Finalmente, dos factores adicionales nutren las dudas y la renuncia de sectores crecientes de las sociedades latinoamericanas. El primero involucra el problema del marco regulatorio: no es lo mismo privatizar en el Reino Unido, donde la autoridad regulatoria tiene siglos de experiencia y honestidad, que en Venezuela, donde la corrupción, como en México, es endémica y la capacidad fiscalizadora del Estado brilla por su ausencia secular. El diseño económico-social anglosajón, cualquiera que sean sus ventajas e inconvenientes, implica un Estado débil como propietario, pero poderoso en tanto sujeto regulador o fiscalizador de los agentes económicos y de los actores sociales. Querer el Estado-dueño anémico de los liberales y el Estado-regulador enclenque de la tradición colbertista, socialdemócrata o japonesa es un contrasentido.

En segundo lugar, se ha comprobado cómo muchas empresas privatizadas han procedido a lo que se esperaba de ellas: el mentado downsizing, esto es, la reducción de plantillas o nóminas, con el fin de promover la eficiencia, la competitividad y las utilidades.
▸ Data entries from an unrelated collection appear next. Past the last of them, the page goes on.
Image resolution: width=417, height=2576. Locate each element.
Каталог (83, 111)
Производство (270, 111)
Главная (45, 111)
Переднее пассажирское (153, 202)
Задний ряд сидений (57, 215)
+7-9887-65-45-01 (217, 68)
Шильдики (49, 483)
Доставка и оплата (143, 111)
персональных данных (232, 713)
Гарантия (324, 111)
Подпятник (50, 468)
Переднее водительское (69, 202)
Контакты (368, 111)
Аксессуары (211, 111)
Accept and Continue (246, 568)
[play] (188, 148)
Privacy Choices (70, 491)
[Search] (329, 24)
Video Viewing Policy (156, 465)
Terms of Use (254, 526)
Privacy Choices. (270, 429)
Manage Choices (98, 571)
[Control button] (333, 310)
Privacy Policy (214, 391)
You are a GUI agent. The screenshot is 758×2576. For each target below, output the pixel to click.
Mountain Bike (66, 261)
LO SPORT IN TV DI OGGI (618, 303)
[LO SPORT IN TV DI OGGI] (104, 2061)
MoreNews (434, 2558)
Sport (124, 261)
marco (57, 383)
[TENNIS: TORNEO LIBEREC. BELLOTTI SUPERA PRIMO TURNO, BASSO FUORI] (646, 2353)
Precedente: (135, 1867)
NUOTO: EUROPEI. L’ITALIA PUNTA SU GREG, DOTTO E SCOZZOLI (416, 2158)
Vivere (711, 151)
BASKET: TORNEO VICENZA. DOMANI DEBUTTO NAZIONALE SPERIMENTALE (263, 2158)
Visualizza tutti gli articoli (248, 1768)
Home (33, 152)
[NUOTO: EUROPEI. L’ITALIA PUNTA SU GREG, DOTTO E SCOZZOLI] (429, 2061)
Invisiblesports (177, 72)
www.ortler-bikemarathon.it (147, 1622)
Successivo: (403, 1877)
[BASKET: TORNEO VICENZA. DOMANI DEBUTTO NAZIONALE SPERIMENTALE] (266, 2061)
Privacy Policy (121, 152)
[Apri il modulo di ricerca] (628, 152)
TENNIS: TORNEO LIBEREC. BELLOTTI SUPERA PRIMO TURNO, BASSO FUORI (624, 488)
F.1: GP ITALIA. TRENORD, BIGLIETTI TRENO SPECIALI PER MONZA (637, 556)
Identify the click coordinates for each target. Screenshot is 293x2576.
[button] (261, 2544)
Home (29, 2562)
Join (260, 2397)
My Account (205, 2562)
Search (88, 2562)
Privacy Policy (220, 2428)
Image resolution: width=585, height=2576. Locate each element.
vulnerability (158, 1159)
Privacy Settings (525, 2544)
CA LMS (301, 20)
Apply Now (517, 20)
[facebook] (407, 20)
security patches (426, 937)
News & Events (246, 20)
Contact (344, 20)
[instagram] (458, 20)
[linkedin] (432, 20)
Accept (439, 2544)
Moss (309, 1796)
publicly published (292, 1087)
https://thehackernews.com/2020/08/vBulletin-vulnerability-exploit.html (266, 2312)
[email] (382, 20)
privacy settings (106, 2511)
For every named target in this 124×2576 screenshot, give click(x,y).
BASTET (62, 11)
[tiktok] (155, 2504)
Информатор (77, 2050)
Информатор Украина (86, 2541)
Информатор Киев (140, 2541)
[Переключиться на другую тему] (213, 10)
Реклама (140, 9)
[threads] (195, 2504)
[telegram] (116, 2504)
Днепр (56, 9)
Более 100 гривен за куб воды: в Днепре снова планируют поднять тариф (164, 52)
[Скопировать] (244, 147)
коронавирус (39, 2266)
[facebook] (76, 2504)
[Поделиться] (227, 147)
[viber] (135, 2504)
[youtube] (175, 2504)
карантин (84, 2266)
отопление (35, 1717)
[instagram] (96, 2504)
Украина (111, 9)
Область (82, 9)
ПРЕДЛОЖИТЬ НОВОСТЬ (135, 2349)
Y en muchos casos los resultados son dignos de elogio: las firmas más productivas conquistan mercados, aumentan sus ventas, pagan más impuestos, e incluso crean nuevos empleos que sustituyen a los anteriores -imprroductivos- que se perdieron. Pero en muchas otras ocasiones -las más- el ajuste de personal se produce sin que se vislumbre el provecho para nadie. Y en cambio, las consecuencias del desempleo masivo en sociedades sin redes de salvaguardia, con índices de desocupación y subempleo inconmensurables con las de los países industrializados, se toman intolerables.

Y la interrogante surge: ¿no era preferible conservar los empleos que con tanto esfuerzo se habían creado, aun a un coste social elevado, si la alternativa es el desempleo, la delincuencia y la desesperación?

Buena parte del proceso privatizador en América Latina es hoy irreversible, para bien o para mal. No hay marcha atrás en la. mayoría de los países o empresas, ni debe haberla. Pero las lecciones de los errores cometidos, de los abusos y de las improvisaciones deben servir a la vez para futuras enajenaciones -que sí son perfectamente anulables cuando carecen de lógica intrínseca- y para corregir lo que se pueda cuando sea posible. Las modas son pésimas consejeras; hoy que el afán privatizador se desvanece, es tiempo de sacar cuentas, evitar empecinamientos y recordar que hasta las modas parisienses cambian con la estación.

Jorge G. Castañeda es profesor de Relaciones Internacionales de la Universidad Nacional Autónoma de México.